We could also use Named Entity Recognition to measure the similarity of corpora in terms of place-connectedness. Named Entity Recognition is a tool to discover and label words as places, names, companies, etc. Names might not be too helpful since, as far as I have been able to tell, slaves were usually identified just by a first name, but it would be interesting to see which corpora reference locations corresponding to another state. For example, there might be a runaway slave ad listed in the Telegraph and Texas Register in which a slave was thought to be heading northeast towards Little Rock, where he/she has family. The Arkansas corpus would undoubtedly have many ads with the term Little Rock. If there were a significant number of ads in Texas mentioning Arkansas places, or vice-versa, this is information we would want to capture to measure how connected the Texas and Arkansas corpora are.

Demo run of Stanford's Named Entity Tagger on an Arkansas runaway slave ad

A simple way we could quantify this measure of place-connectedness would start with a Named Entity Recognition list of tokens and what type of named entity they are (if any). Then we would iterate through all tokens and, if the token represents a location in another state in the corpus (perhaps the Google Maps API could be used?), increment the place-connectedness score for that pair of states.

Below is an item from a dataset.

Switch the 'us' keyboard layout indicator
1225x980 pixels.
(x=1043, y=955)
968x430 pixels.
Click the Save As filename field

We also explored other tools that can be used to compare text documents. In class, we have already looked at Voyant Tools, and now have been looking at other types of publicly available tools that can be used to compare documents side by side. TAPoR, is a useful resource that lets you browse and discover a huge collection of text analysis tools from around the web. It contains tools for comparing documents as well as for other kinds of text analysis. As we move forward with our project, TAPoR could definitely be a great resource for finding and experimenting with different tools that can be applied to our collection of runaway slave ads.

TAPoR provides a tool from TAPoRware called Comparator that analyzes two documents side by side to compare word counts and word ratios. We tested this tool on the Arkansas and Mississippi runaway advertisement collections. This sample comparison already yields interesting results, and gives an idea of how we could use word ratios to raise questions about runaway slave patterns across states.

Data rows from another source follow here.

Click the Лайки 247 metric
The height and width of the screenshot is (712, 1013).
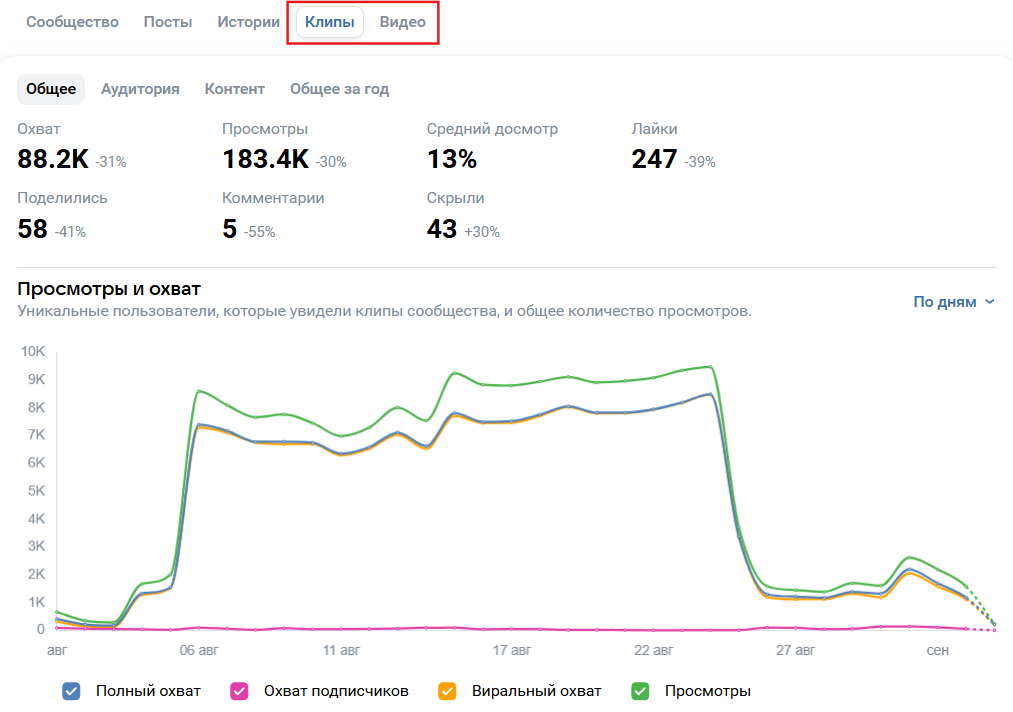[655, 159]
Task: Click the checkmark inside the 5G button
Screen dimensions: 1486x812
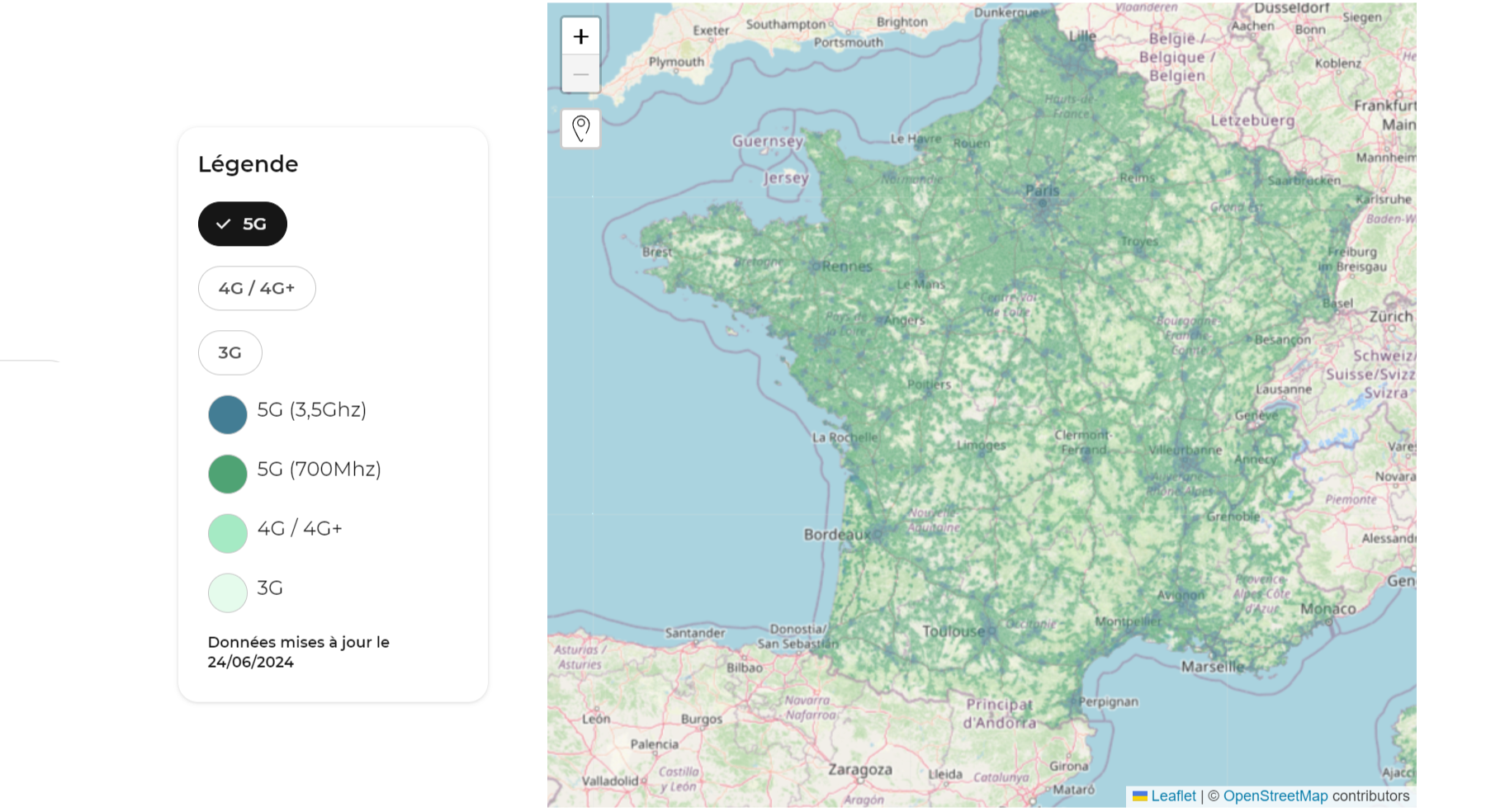Action: coord(223,223)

These screenshots show a test run of the ads through the TAPoR comparator; the Arkansas ads are Text 1 and the Mississippi ads are Text 2. This comparison reveals that the words “Cherokee” and “Indians” have a high relative frequency for the Arkansas corpus, perhaps suggesting a higher rate of interaction between runaway slaves and Native Americans in Arkansas than in Mississippi. Click on a word of interest to get a snippet of the word in context. Upon looking into the full text of ads containing the word “Cherokee”, we find descriptions of slaves running away to live in the Cherokee nation, or running away in the company of Native Americans, slaves that were part Cherokee and could speak the language, or even one of a slave formerly being owned by a Cherokee.

However, after digging into the word ratios a little deeper, it turns out that uses of the word “Choctaw” and “Indian” are about even for Arkansas and Mississippi, so the states in the end may have similar patterns of runaway interaction with Native Americans. Nevertheless, this test of the Comparator gives us an idea of the sorts of questions it could help raise and answer when comparing advertisements. For example, many of us were curious if Texas runaway slaves ran away to Mexico or ran away with Mexicans. We could use this tool to look at ratios of the words “Mexico” or “Mexican” in Texas in comparison to other states.

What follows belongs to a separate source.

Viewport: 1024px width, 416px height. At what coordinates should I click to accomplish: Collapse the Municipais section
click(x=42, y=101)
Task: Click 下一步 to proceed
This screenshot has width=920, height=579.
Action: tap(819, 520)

One Response to Measuring Document Similarity and Comparing Corpora

  1. Nice job here. I found some of the results from the NER tagging interesting: for example, the fact that this classifier is picking up “Negro” as a miscellaneous tag, and also that it tags “John Bolton Memphis” as an organization instead of a person. I’m working on getting NER running on my local machine to test out how much fine-tuning control we have over this; might also be interesting to compare the tagging results with different classifiers on the web version.

    What calculation is Comparator using to get “relative ratio”? Does the documentation say anywhere?